▶ _DATASET RECORDS_:
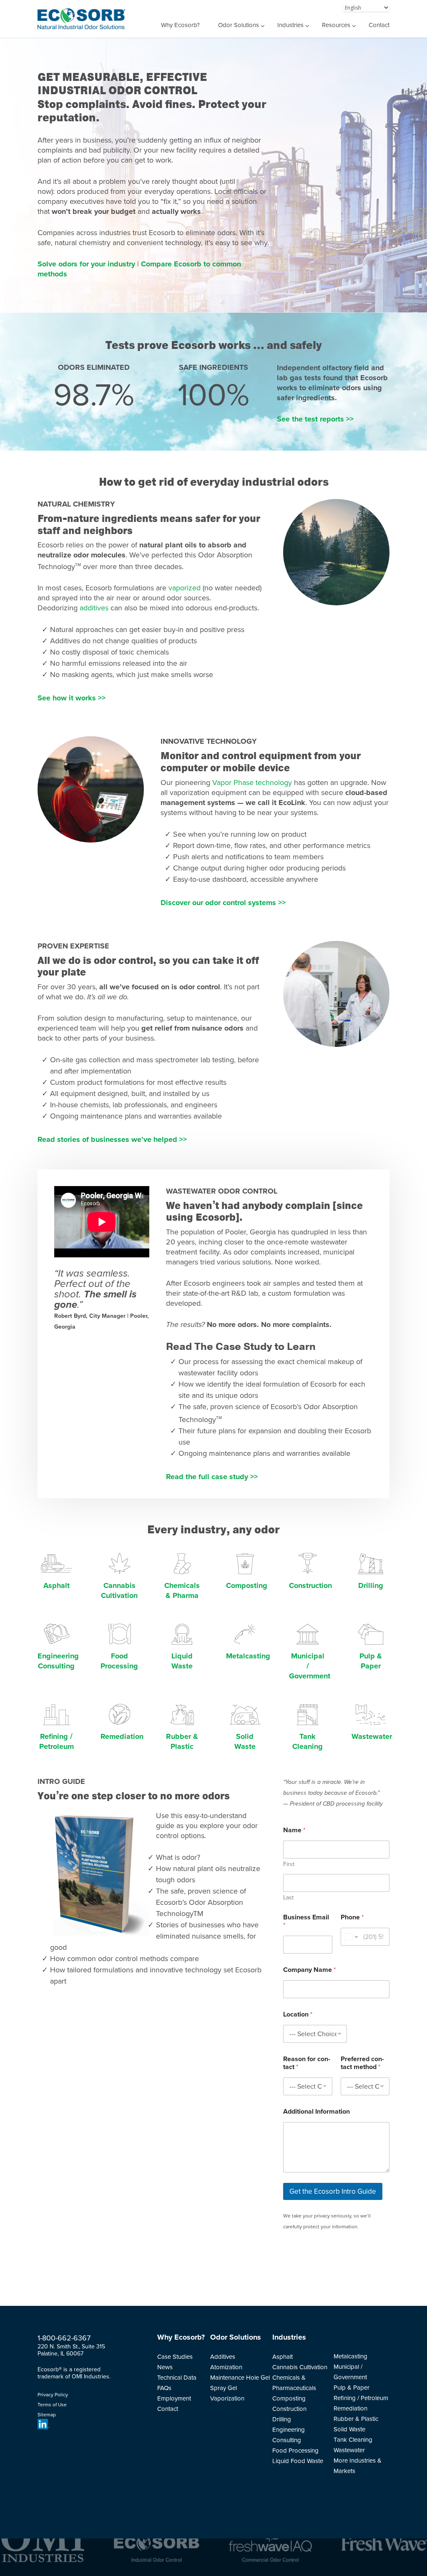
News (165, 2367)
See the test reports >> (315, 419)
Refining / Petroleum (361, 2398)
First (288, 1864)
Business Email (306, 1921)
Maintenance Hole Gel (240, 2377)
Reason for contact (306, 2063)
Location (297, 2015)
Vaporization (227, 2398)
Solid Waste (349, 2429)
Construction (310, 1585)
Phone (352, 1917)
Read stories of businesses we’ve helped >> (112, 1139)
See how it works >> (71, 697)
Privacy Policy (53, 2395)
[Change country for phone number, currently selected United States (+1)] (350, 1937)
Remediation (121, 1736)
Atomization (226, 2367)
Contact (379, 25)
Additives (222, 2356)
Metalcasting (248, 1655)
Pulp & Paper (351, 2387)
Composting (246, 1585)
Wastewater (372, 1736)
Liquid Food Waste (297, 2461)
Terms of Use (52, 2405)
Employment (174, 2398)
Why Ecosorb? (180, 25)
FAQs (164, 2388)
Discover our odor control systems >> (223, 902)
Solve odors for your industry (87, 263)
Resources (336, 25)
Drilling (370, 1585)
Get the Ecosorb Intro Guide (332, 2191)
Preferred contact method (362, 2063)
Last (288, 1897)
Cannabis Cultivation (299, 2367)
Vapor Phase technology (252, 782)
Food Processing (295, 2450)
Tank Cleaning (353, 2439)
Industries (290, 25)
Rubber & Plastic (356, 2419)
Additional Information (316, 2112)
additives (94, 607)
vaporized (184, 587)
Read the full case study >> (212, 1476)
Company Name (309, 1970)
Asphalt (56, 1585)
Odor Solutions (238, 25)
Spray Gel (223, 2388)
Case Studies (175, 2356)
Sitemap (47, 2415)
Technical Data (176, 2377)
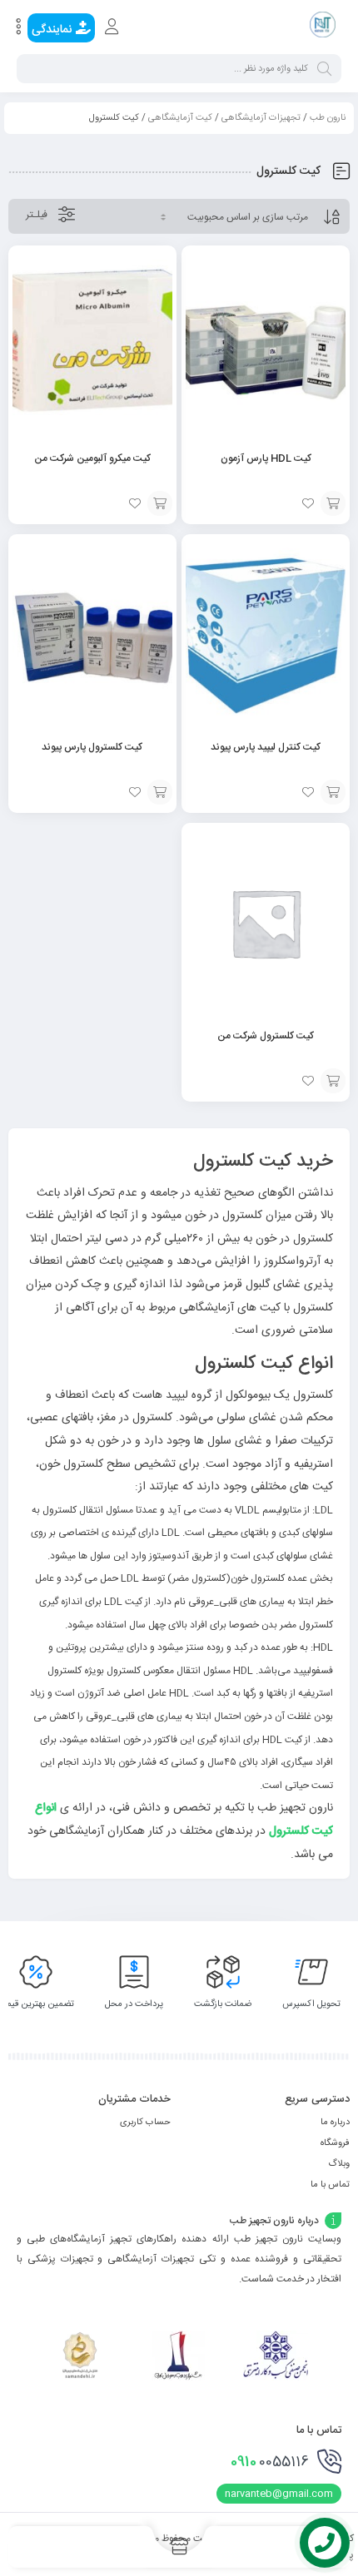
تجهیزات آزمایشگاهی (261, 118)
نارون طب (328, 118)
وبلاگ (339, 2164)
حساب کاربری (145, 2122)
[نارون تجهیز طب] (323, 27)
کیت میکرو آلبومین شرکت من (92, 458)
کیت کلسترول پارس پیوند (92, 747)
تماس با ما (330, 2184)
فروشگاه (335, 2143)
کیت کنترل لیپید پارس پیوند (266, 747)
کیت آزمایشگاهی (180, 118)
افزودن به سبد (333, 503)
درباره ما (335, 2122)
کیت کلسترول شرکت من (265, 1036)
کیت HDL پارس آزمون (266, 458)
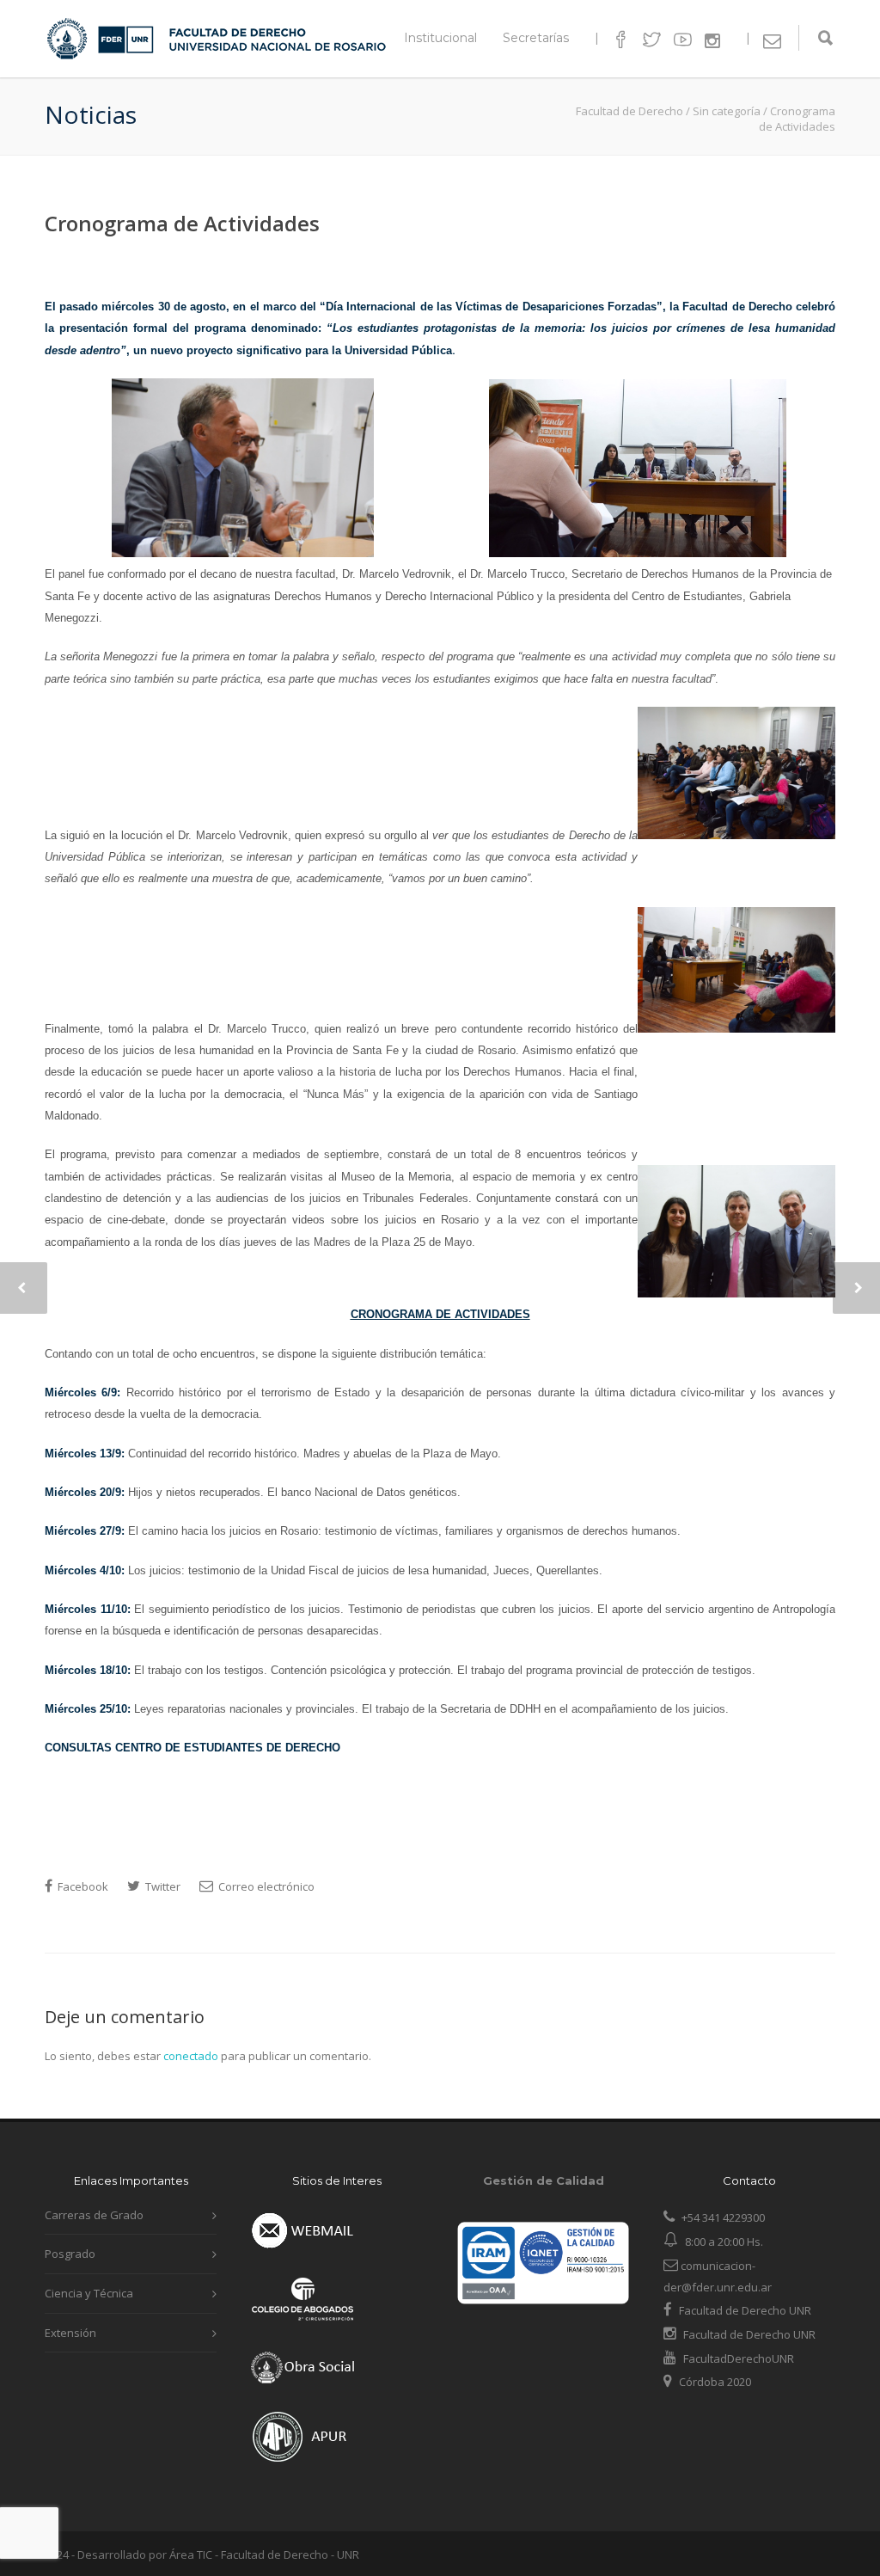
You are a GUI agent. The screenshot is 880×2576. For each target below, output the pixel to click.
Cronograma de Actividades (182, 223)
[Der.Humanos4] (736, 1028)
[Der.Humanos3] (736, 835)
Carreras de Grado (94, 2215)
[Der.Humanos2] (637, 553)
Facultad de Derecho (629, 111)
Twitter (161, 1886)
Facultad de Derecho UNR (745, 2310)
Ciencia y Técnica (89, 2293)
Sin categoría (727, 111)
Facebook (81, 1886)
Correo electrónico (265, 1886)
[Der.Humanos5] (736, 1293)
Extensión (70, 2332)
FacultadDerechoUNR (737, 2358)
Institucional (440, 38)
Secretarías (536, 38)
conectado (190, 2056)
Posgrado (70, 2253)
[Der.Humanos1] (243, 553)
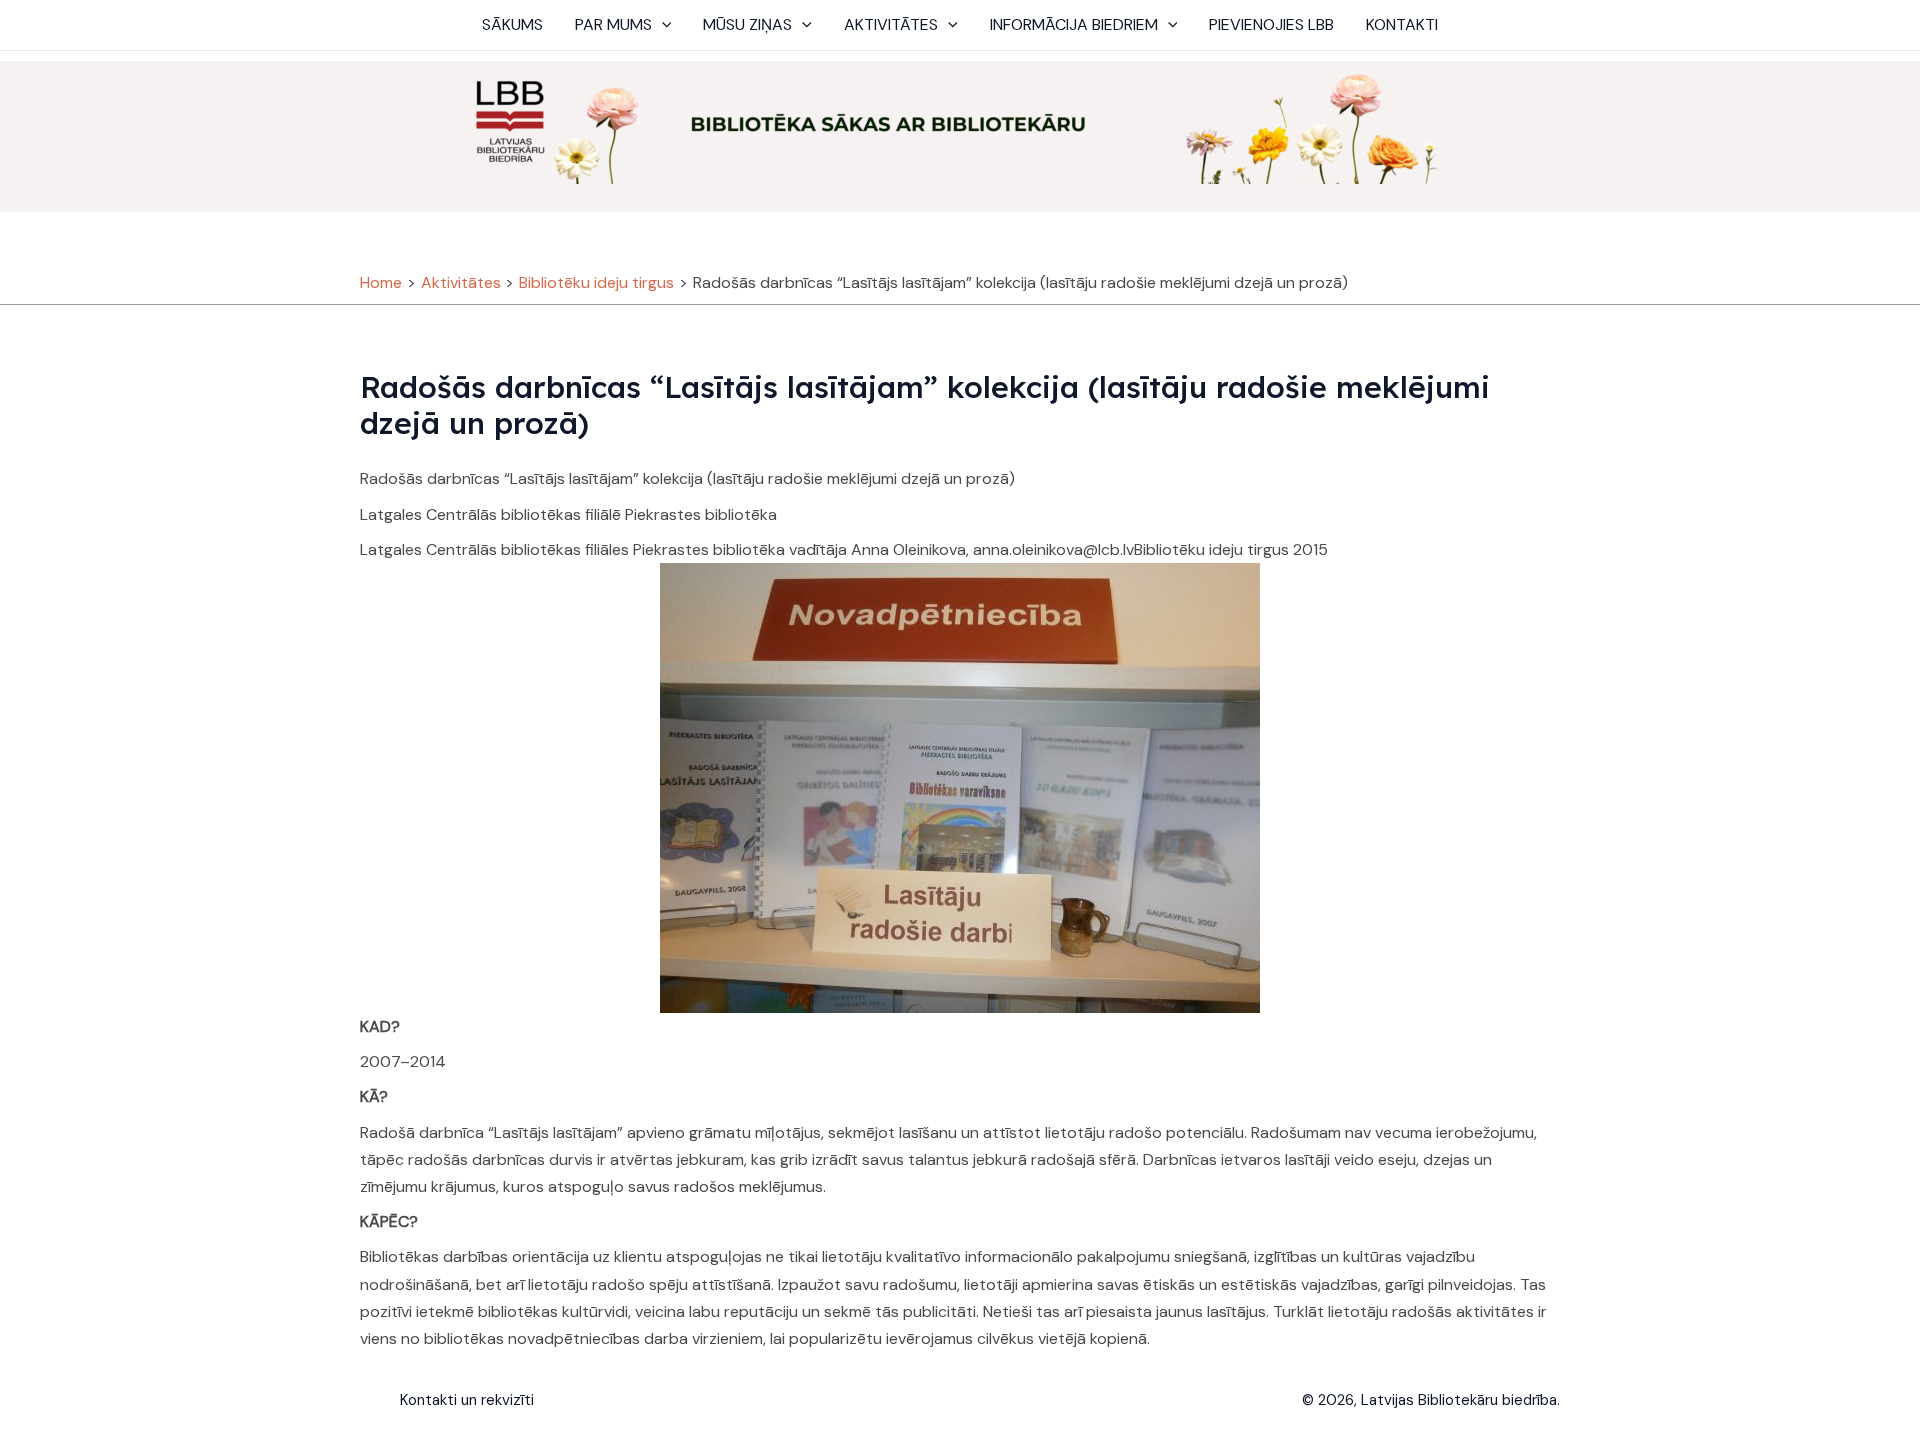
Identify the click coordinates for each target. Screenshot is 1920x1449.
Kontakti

▶ _WHAT THIS TASK INVOLVES_: In the listing above, find every line with the word "کلسترول" and copy it out.

▶ _THE COMPLETED TASK_:
کیت کلسترول پارس پیوند (92, 747)
کیت کلسترول شرکت من (265, 1036)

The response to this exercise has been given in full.